## To do:
Where in the data below does the word "info" appear? Copy each line that holds it.

[Data excerpts Boundary: Start]

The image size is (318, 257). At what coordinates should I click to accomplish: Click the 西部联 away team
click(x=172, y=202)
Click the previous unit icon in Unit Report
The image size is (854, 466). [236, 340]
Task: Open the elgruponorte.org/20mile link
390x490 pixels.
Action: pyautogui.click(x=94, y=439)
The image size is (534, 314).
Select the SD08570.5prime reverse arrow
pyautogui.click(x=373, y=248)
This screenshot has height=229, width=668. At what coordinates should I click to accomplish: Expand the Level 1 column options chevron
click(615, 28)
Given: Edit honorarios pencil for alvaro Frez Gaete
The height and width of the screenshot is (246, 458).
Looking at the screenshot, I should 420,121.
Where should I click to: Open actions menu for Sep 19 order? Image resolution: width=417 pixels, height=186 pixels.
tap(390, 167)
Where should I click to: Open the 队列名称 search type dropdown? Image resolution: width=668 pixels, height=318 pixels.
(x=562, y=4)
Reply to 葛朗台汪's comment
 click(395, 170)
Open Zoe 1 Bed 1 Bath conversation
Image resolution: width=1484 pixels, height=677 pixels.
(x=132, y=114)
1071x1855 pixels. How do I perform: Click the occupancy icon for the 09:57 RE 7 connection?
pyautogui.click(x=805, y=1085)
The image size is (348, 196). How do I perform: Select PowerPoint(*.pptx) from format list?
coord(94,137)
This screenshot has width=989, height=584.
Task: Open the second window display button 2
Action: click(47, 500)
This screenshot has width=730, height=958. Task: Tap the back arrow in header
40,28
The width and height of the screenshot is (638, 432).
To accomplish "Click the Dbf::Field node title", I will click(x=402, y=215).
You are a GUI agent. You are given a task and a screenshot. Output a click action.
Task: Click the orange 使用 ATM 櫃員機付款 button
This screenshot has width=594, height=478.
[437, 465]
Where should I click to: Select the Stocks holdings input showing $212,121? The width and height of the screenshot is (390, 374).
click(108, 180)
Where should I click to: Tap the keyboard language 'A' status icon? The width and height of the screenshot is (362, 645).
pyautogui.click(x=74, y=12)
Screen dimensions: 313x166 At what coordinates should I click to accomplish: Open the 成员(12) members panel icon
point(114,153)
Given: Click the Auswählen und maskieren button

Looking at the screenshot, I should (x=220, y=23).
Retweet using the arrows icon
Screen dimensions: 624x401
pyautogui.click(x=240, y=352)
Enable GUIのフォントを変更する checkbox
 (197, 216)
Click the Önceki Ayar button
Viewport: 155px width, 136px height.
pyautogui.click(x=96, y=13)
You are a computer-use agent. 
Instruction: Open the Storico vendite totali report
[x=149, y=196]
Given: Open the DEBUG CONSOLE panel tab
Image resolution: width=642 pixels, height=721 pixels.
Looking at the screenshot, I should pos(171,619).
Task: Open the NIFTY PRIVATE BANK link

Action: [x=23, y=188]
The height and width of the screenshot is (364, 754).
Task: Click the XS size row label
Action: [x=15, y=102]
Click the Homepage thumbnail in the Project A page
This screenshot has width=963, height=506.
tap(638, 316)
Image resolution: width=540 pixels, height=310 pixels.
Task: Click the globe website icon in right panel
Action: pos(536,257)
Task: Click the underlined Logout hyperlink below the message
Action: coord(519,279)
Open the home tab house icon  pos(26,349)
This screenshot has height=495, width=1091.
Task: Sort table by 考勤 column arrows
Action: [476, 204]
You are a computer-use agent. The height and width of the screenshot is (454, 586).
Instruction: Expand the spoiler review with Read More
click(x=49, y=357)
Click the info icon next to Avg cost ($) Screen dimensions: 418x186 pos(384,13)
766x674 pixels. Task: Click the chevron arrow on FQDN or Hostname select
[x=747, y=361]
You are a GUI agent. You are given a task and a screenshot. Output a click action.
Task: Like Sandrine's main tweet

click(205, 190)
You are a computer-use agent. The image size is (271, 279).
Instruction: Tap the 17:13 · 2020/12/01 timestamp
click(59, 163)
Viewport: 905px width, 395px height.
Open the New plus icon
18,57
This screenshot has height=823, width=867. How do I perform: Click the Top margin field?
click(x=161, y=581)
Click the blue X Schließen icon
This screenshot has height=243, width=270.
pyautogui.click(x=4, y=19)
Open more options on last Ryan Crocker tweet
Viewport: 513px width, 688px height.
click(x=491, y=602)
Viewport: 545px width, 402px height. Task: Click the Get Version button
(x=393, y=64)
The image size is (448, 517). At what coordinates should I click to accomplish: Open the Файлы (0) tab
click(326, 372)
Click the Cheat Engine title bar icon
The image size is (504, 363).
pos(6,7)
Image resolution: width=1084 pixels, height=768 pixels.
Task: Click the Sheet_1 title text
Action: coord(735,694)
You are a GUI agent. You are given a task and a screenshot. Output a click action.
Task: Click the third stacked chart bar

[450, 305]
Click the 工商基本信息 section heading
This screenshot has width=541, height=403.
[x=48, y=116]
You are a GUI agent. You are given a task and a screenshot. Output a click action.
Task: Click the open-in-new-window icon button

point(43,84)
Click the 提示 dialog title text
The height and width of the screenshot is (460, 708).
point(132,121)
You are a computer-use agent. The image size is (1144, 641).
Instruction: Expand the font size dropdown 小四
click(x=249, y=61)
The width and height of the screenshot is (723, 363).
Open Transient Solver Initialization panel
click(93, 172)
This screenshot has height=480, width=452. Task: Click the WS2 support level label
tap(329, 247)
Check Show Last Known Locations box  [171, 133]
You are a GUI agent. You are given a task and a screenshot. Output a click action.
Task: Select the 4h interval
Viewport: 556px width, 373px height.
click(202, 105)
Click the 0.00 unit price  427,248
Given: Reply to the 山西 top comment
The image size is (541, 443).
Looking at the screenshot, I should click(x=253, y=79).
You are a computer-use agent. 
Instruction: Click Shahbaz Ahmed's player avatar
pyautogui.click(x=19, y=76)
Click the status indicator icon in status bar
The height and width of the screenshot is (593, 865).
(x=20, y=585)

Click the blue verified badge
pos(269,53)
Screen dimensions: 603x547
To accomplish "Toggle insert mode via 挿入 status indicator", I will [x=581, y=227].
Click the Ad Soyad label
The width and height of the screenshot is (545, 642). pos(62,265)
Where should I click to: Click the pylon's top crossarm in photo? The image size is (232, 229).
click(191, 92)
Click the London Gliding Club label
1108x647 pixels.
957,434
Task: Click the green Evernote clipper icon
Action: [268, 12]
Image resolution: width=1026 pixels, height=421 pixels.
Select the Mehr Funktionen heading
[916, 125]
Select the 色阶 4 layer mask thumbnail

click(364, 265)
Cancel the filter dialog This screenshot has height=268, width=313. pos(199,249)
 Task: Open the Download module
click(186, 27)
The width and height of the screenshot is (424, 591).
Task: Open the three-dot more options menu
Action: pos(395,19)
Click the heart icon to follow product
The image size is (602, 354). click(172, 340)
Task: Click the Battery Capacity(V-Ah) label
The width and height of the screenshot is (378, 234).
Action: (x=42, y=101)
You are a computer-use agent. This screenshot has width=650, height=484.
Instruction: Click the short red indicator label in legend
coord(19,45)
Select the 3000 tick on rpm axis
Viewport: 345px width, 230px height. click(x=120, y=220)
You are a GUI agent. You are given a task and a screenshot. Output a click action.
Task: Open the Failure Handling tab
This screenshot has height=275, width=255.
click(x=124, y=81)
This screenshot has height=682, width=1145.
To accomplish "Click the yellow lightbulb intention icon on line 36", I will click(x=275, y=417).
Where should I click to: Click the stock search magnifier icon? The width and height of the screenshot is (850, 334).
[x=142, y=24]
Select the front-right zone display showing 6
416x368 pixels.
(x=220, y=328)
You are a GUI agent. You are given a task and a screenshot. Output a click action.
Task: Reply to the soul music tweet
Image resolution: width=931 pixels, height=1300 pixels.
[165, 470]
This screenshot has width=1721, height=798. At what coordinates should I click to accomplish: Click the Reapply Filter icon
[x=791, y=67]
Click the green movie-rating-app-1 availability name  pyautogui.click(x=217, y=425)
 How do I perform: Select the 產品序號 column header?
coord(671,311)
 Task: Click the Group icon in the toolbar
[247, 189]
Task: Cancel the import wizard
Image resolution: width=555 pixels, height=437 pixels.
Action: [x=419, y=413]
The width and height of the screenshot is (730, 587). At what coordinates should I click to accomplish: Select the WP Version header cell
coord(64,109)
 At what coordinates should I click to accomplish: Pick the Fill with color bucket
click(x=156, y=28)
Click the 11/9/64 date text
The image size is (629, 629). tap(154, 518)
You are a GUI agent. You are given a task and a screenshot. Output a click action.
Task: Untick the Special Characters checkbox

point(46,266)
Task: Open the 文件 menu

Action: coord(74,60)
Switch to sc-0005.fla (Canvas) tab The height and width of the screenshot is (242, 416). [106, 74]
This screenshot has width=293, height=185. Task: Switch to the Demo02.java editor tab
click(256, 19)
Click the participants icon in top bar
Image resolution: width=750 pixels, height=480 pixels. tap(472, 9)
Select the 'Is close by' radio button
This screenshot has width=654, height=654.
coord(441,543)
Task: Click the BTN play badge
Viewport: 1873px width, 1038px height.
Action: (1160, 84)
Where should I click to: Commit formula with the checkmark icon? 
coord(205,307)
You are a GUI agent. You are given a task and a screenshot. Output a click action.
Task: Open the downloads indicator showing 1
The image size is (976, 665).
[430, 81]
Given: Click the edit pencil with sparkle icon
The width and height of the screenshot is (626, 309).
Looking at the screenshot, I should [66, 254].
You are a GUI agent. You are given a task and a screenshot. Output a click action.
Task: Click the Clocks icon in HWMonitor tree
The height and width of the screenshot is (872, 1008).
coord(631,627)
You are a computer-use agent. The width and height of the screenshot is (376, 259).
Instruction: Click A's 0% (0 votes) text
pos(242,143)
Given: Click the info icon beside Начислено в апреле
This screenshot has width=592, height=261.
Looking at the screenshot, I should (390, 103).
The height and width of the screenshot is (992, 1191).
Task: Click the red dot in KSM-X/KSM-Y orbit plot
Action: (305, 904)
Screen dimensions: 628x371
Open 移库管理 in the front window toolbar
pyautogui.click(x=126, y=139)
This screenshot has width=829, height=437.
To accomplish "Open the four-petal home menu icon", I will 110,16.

[Data excerpts Boundary: End]

## Task response:
Click the info icon next to Avg cost ($) Screen dimensions: 418x186 pos(384,13)
Given: Click the info icon beside Начислено в апреле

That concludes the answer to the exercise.